• Directions: Extract every entry word for word.

Extracted records: Begin

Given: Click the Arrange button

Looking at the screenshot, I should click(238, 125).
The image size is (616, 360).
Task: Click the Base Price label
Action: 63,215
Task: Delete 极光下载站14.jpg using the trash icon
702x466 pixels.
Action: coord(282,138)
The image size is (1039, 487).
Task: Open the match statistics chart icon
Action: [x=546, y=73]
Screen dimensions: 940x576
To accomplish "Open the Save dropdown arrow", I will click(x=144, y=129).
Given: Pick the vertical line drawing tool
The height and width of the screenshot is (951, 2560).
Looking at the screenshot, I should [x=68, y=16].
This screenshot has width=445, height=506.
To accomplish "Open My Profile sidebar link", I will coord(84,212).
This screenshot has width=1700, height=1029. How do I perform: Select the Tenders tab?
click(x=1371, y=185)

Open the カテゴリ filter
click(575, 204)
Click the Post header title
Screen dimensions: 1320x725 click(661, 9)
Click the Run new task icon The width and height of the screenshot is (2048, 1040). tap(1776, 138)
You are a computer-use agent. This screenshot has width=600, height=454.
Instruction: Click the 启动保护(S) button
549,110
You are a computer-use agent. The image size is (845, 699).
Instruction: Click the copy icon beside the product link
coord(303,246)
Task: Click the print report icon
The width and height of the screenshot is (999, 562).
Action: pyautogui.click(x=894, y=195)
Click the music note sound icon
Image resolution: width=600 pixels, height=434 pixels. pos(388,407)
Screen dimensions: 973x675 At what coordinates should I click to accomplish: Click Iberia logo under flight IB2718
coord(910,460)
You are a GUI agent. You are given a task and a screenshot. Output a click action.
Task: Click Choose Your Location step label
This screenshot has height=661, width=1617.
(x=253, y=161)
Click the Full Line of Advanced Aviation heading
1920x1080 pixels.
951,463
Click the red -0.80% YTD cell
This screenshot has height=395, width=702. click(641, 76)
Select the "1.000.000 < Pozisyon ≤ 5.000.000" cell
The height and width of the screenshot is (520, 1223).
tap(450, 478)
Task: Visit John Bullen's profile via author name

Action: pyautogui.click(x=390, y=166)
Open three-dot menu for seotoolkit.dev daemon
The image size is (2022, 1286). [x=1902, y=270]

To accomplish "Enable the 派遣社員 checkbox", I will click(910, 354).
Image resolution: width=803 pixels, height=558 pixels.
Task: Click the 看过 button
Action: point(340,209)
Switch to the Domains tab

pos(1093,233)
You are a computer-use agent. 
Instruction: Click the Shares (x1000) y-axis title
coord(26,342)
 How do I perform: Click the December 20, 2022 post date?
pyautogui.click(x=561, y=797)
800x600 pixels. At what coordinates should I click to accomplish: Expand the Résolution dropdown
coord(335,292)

Extracted records: End

• Problem solution:
Given: Click the Arrange button

Looking at the screenshot, I should click(238, 125).
The image size is (616, 360).
Task: Click the Base Price label
Action: 63,215
Task: Delete 极光下载站14.jpg using the trash icon
702x466 pixels.
Action: coord(282,138)
The image size is (1039, 487).
Task: Open the match statistics chart icon
Action: [x=546, y=73]
Screen dimensions: 940x576
To accomplish "Open the Save dropdown arrow", I will click(x=144, y=129).
Given: Pick the vertical line drawing tool
The height and width of the screenshot is (951, 2560).
Looking at the screenshot, I should [x=68, y=16].
This screenshot has width=445, height=506.
To accomplish "Open My Profile sidebar link", I will coord(84,212).
This screenshot has width=1700, height=1029. How do I perform: Select the Tenders tab?
click(x=1371, y=185)

Open the カテゴリ filter
click(575, 204)
Click the Post header title
Screen dimensions: 1320x725 click(661, 9)
Click the Run new task icon The width and height of the screenshot is (2048, 1040). tap(1776, 138)
You are a computer-use agent. This screenshot has width=600, height=454.
Instruction: Click the 启动保护(S) button
549,110
You are a computer-use agent. The image size is (845, 699).
Instruction: Click the copy icon beside the product link
coord(303,246)
Task: Click the print report icon
The width and height of the screenshot is (999, 562).
Action: pyautogui.click(x=894, y=195)
Click the music note sound icon
Image resolution: width=600 pixels, height=434 pixels. pos(388,407)
Screen dimensions: 973x675 At what coordinates should I click to accomplish: Click Iberia logo under flight IB2718
coord(910,460)
You are a GUI agent. You are given a task and a screenshot. Output a click action.
Task: Click Choose Your Location step label
This screenshot has height=661, width=1617.
(x=253, y=161)
Click the Full Line of Advanced Aviation heading
1920x1080 pixels.
951,463
Click the red -0.80% YTD cell
This screenshot has height=395, width=702. click(641, 76)
Select the "1.000.000 < Pozisyon ≤ 5.000.000" cell
The height and width of the screenshot is (520, 1223).
tap(450, 478)
Task: Visit John Bullen's profile via author name

Action: pyautogui.click(x=390, y=166)
Open three-dot menu for seotoolkit.dev daemon
The image size is (2022, 1286). [x=1902, y=270]

To accomplish "Enable the 派遣社員 checkbox", I will click(910, 354).
Image resolution: width=803 pixels, height=558 pixels.
Task: Click the 看过 button
Action: point(340,209)
Switch to the Domains tab

pos(1093,233)
You are a computer-use agent. 
Instruction: Click the Shares (x1000) y-axis title
coord(26,342)
 How do I perform: Click the December 20, 2022 post date?
pyautogui.click(x=561, y=797)
800x600 pixels. At what coordinates should I click to accomplish: Expand the Résolution dropdown
coord(335,292)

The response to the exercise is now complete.